Na CP foram públicos os enfrentamentos com as finanças para tentar desde a reestruturação final da dívida da empresa, como para simples autorizações de compras de rodados, luzes ou pessoas. Depois do elã inicial, com uma visível recuperação e uma invejável propaganda de feitos que eram apenas obrigatórios, o pântano também está instalado – não se sabe o que contratou o Estado nos serviços públicos que contratualizou, as oficinas continuam a perder pessoas (comprometendo a aposta inicial pela ampliação das capacidades), faltam maquinistas e revisores para assegurar a oferta comercial normal, e a lista de coisas básicas que foram perdendo prioridade continua.

Creio que a sua equipa, com pontuais excepções (e as mais brilhantes, diria), acaba também por mostrar que PNS acredita mais na sua máquina do que nele próprio – acaba a demitir-se às mãos de mais uma infantilidade do secretário de Estado das Infraestruturas, que num curto percurso acumulou perplexidades. Na habitação, a diferença entre a formulação dos desejos políticos e a implementação também deixou a nu uma equipa sem grande experiência de mundo real e demasiado virada para o mundo que nasce nas juventudes partidárias. Pelo meio, aceitou perder uma das três secretarias de Estado que tinha para este “novo” governo. Alguma inexperiência assoma.

O meu ponto aqui não é bater no ex-ministro, mas mais em perguntar-me o que leva alguém de ideias claras, de horizontes largos e com interesse em saber mais, de se entregar a um festival de acomodação e submissão a um dos líderes mais medíocres que Portugal já teve – António Costa. Esta minha interrogação parte de um elogio mas termina como crítica. Uma não vive sem a outra.

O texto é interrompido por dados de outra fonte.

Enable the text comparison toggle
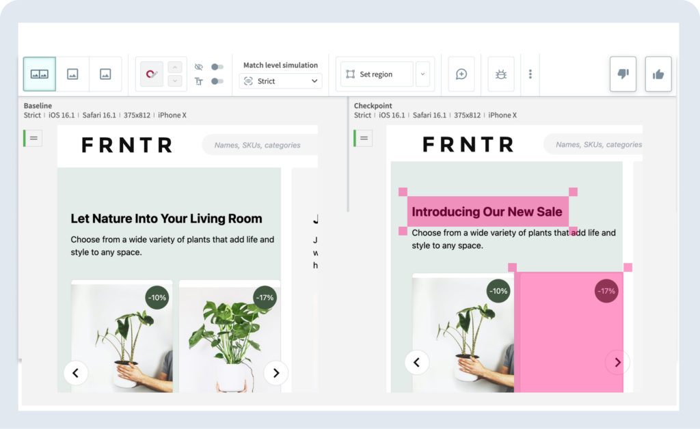700x429 pixels. (x=217, y=82)

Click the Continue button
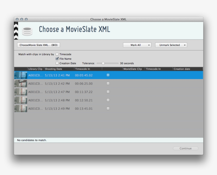[x=186, y=148]
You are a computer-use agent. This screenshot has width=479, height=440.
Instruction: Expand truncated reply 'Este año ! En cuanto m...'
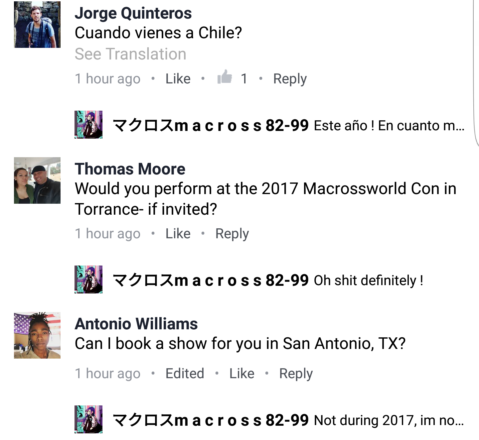[x=389, y=126]
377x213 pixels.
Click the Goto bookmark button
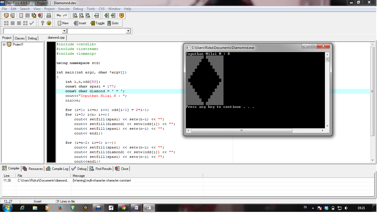pyautogui.click(x=114, y=23)
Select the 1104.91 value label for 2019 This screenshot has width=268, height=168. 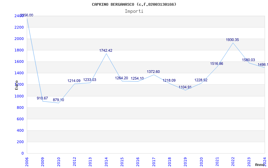pyautogui.click(x=185, y=87)
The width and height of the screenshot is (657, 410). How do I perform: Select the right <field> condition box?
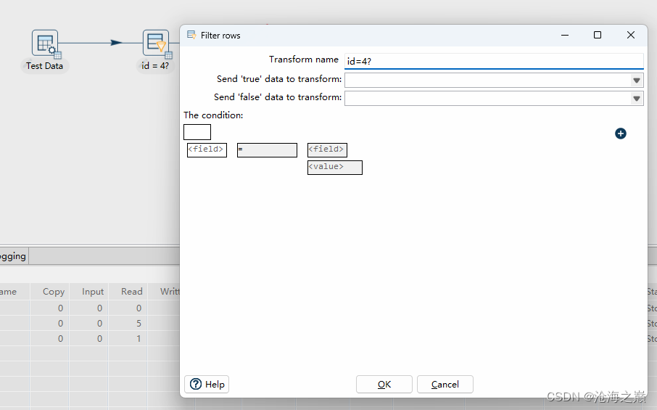327,149
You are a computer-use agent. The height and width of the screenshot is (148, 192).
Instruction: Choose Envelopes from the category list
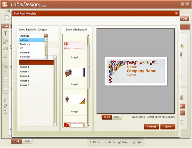pyautogui.click(x=25, y=53)
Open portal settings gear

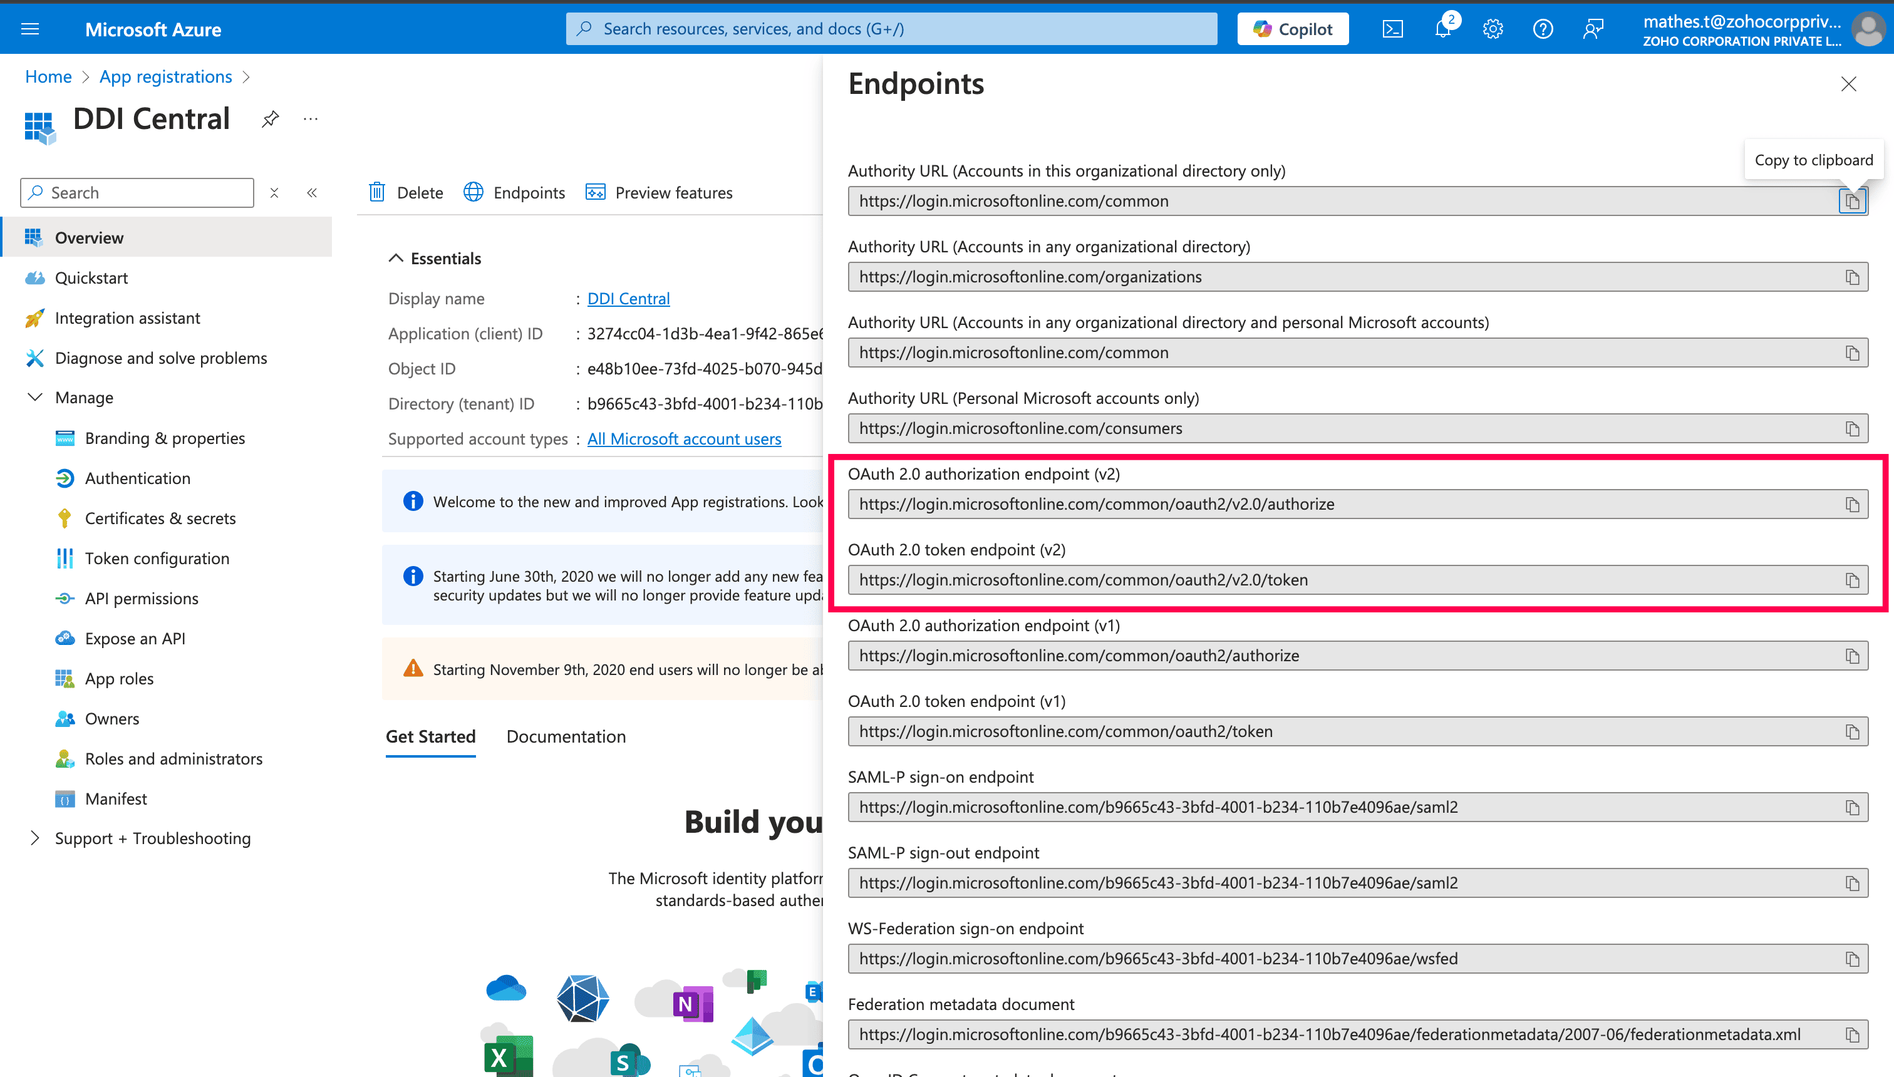(x=1493, y=29)
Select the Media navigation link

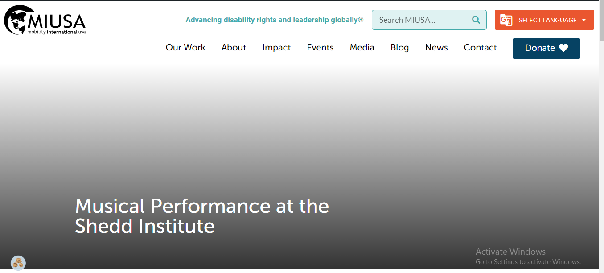pyautogui.click(x=362, y=47)
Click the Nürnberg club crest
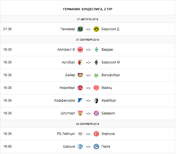Viewport: 176px width, 154px height. [x=80, y=88]
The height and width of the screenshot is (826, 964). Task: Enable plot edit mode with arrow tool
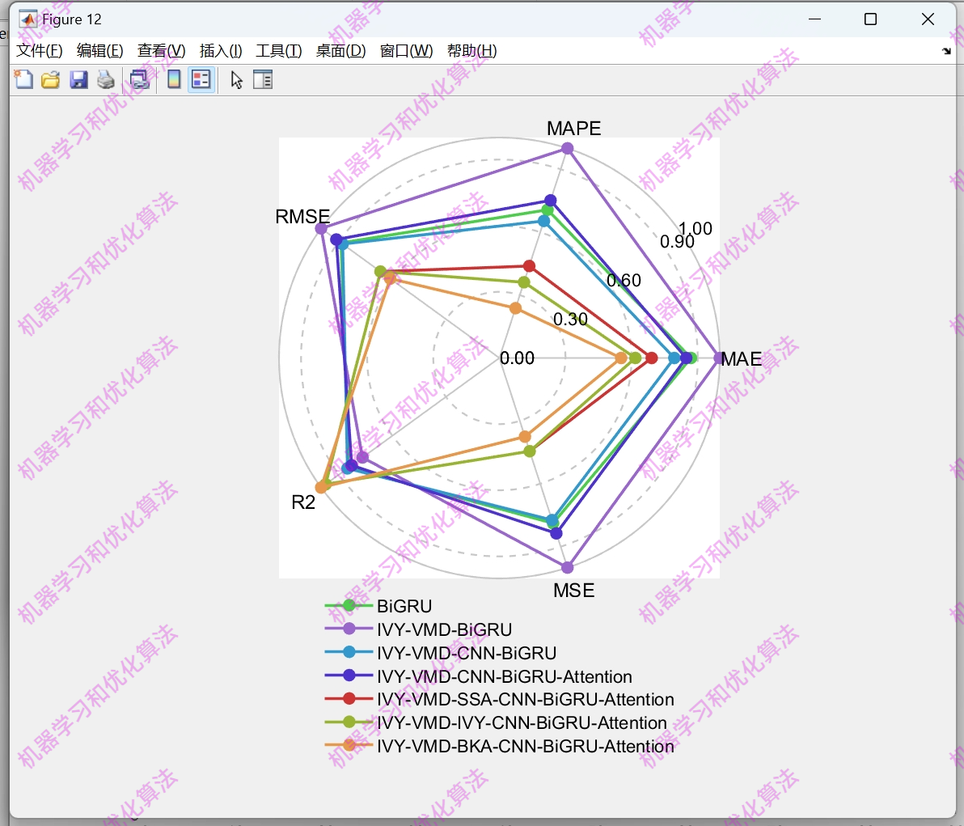[235, 79]
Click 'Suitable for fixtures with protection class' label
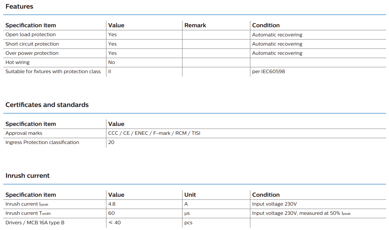 [53, 71]
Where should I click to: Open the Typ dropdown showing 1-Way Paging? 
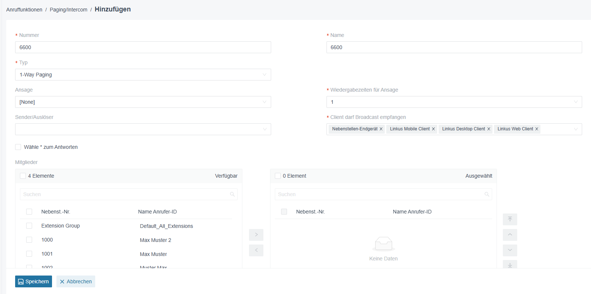(x=143, y=75)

No fundo, é esta a minha perplexidade após quatro anos. Pedro Nuno Santos podia de facto ter feito a diferença, teve essa vontade e essa sensibilidade, mas acabou por não conseguir mais do que gerar uma ligeira onda numa piscina. Não sei se isso diz mais dele, do governo em que está ou até do país em geral, mas é um sentimento muito mais sincero que tenho do que provavelmente tudo aquilo que os seus apoiantes mais directos lhe transmitem.

O que sei é que mantenho um respeito intelectual importante por PNS, sobretudo por ser clara a matriz política que defende, condição fundamental para se poderem discutir essas opções. Tive oportunidade de lhe fazer chegar directa e indirectamente (sei que leu) algumas das minhas mais relevantes e acutilantes críticas enquanto foi ministro, numa continuação do que foi a sua curiosidade em início de mandato para perceber o mundo em que estava. Alguma receptividade ao conhecimento técnico do sector é, quanto a mim, o facto mais positivo e regular do ex-ministro.

Para qualquer político será sempre importante manter-se aberto ao exterior, e sobretudo ao que não é favorável, e nunca acreditar mais no chefe do que em si próprio. O dever ao que se acredita ser o melhor para o país nunca deve ser subjugado pela fidelidade ao líder. Talvez esta seja a história destes anos de pântano de Costa.

Pedro Nuno Santos foi uma esperança no sector ferroviário. Será importante entender porque não passou disso.